Respecting the procedural argument, the Chapter 7 Trustee admitted that she had not objected timely to the Amended Schedules filed April 18, 2001, but argued the obligation did not arise until the Debtor actually claimed the property as exempt by citing to a proper legal basis for the claim of exemption. The Chapter 7 Trustee opined that there was no basis to object because the Debtor listed the interest in the discretionary trust in an “unknown”, unspecified value and cited to 11 U.S.C. § 541(c)(2) 3 rather than a State of Federal statute on exempt property. Her rationale is that “... § 541(c)(2) has nothing to do with exemptions. It’s a property *495 of the estate provision and that’s why I elected not to object to it. It’s not a proper exemption .... he hasn’t actually claimed it as exempt. What he claimed was that it wasn’t property of the estate.” The Court need not reach the issue of whether listing the wrong statute as a basis for an exemption on Schedule “C” is a fatal to the claim.

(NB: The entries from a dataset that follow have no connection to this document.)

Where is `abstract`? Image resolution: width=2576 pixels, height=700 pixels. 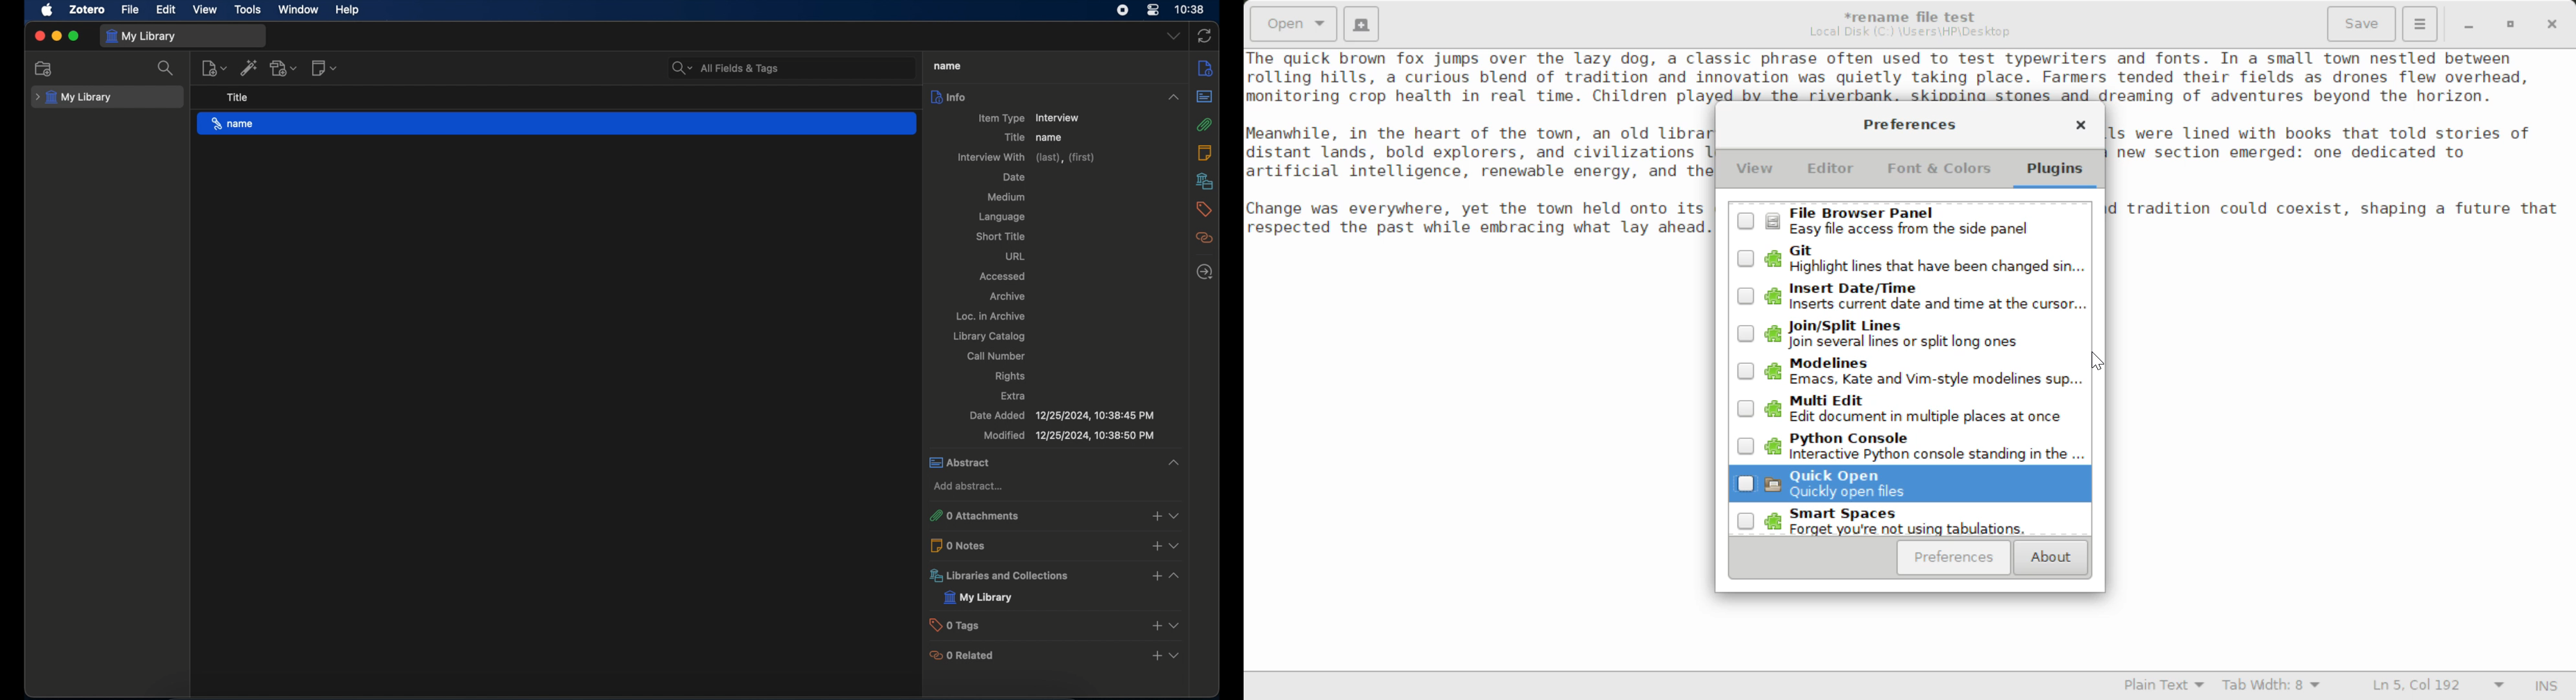
abstract is located at coordinates (1205, 97).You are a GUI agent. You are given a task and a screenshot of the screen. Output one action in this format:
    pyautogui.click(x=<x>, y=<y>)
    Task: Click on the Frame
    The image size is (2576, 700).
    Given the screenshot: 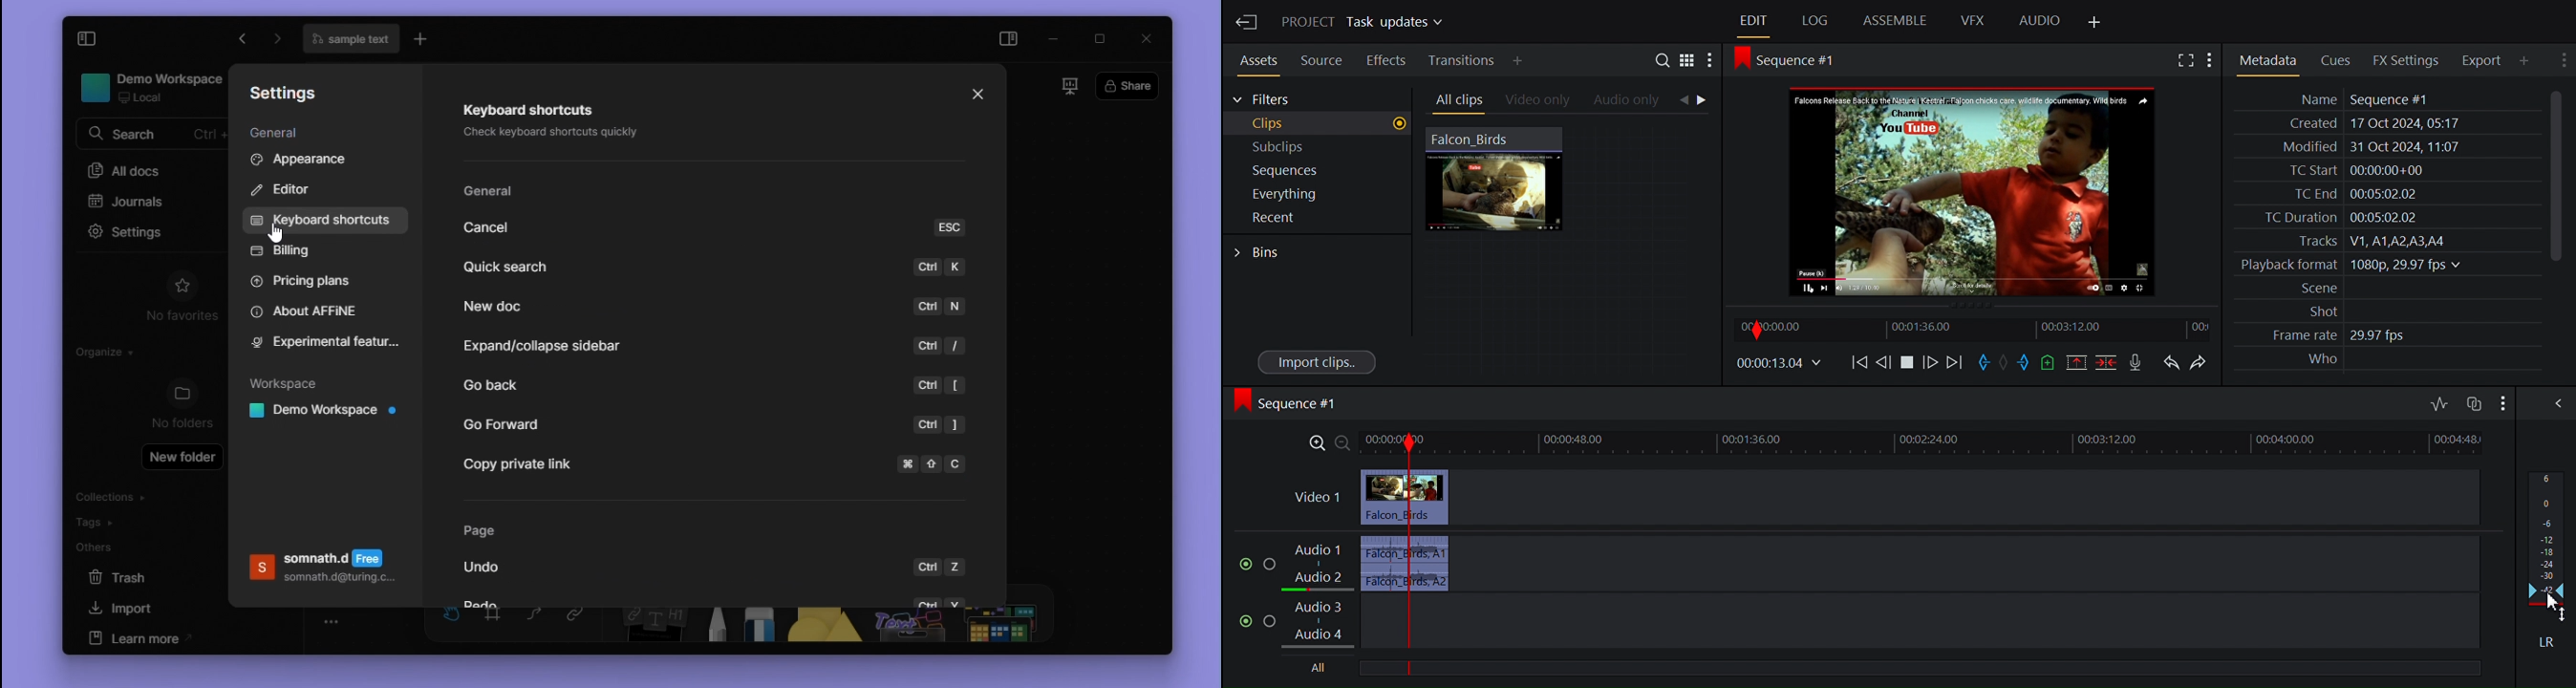 What is the action you would take?
    pyautogui.click(x=496, y=624)
    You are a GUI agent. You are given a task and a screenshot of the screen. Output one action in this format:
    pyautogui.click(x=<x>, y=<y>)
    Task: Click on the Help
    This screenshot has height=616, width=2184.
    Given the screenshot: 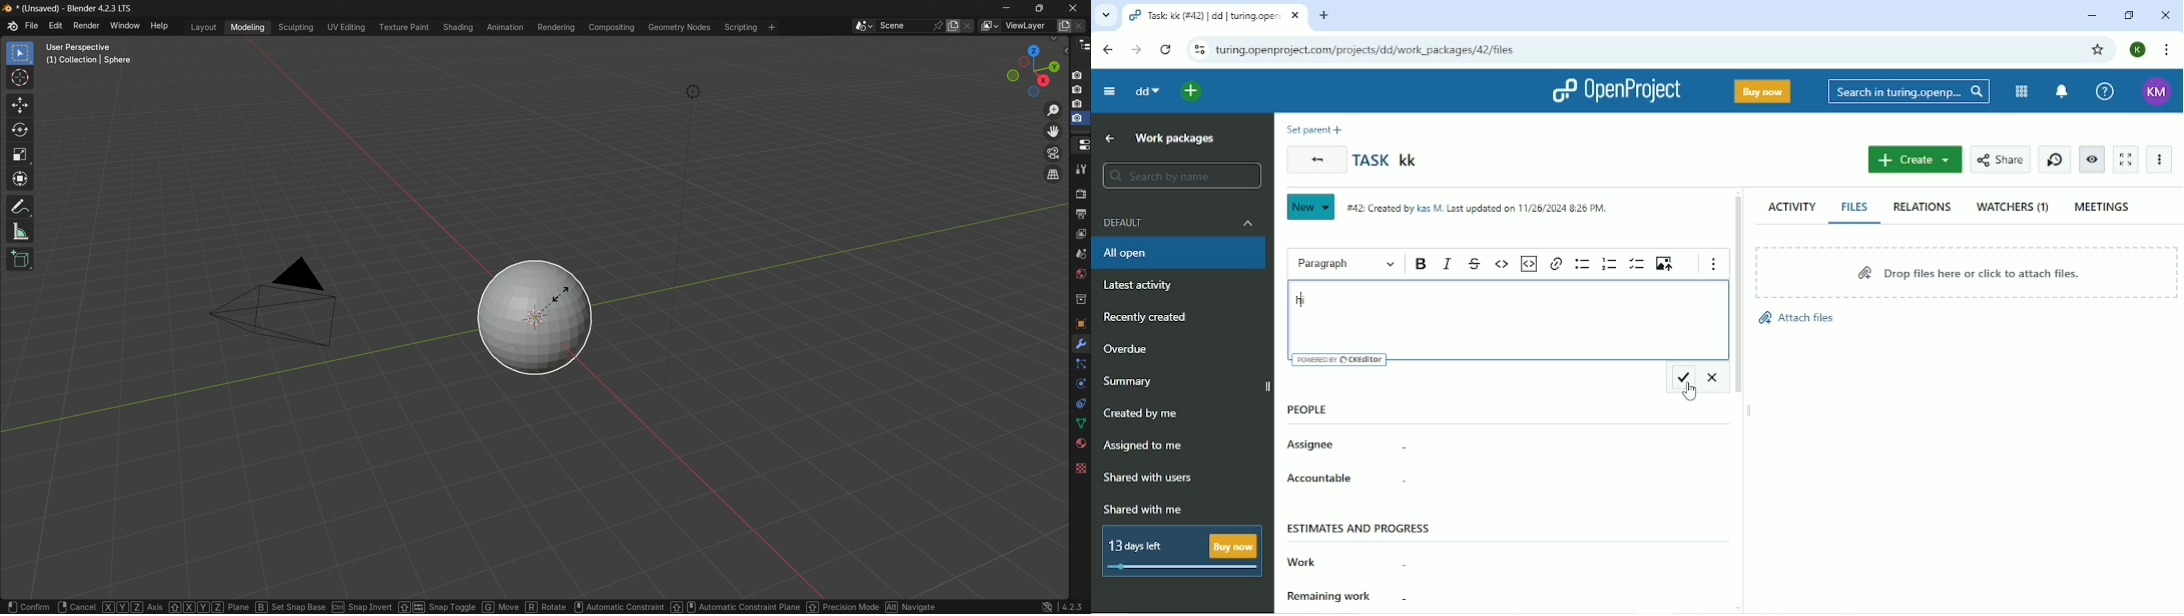 What is the action you would take?
    pyautogui.click(x=2105, y=90)
    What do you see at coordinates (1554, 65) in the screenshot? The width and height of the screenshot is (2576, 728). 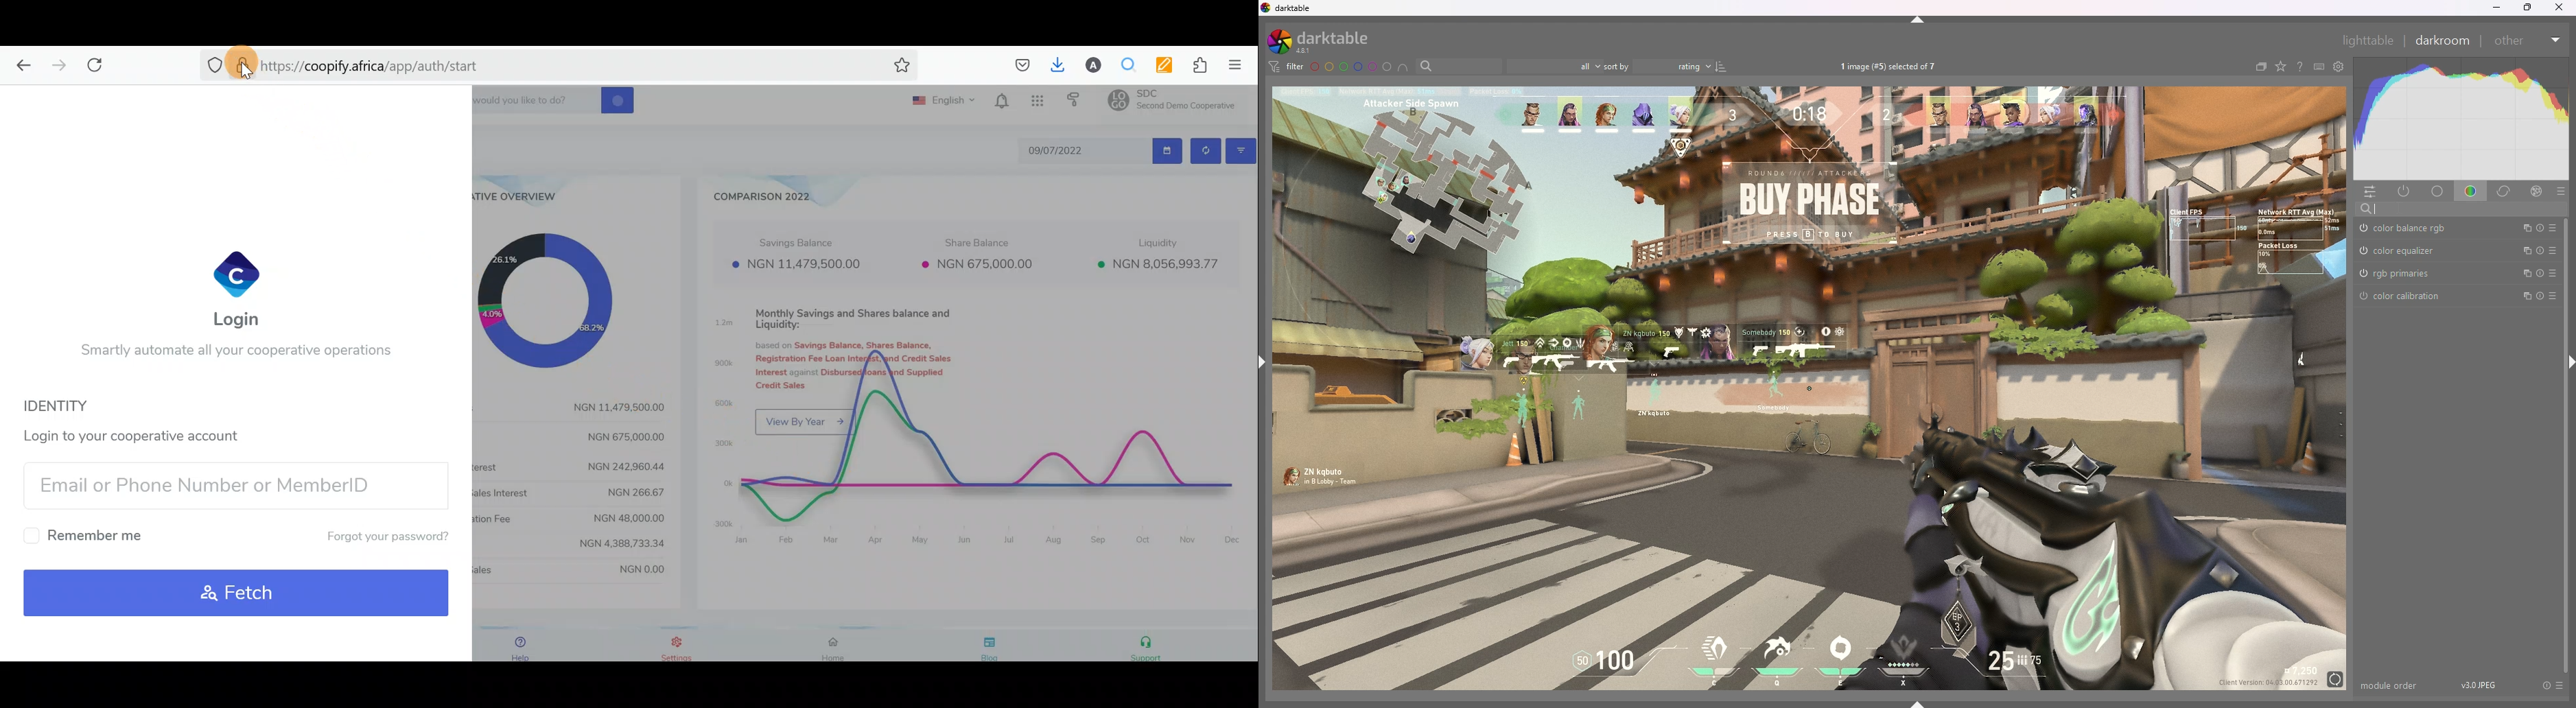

The Debtor was correct that Fed.R.Bank.P. 4003 applies. However, it offers little comfort to him because the Debtor’s counsel waived such defense. Upon filing the Amendment to the Schedules on April 19,2002, the Debt- or’s counsel reopened the issue, at least as to the trust property, and triggered the tolling of a new 30 day period within which the Chapter 7 Trustee was permitted to object. In re Bell, 225 F.3d 203 (2d Cir.2000) cf. Matter of Kazi, 985 F.2d 318, 323 (7th Cir.1993) [limits application to items actually amended] citing to In re Payton, 73 B.R. 31 (Bankr.W.D.Tex.1987) (holding that filing of “any” amendment does not reopen the time period for asserting an objection; trustee could object only to actual amendments to the list); In re Payton, 73 B.R. 31 (holding that filing of “any” amendment does not reopen the time period for asserting an objection; trustee could object only to actual amendments to the list).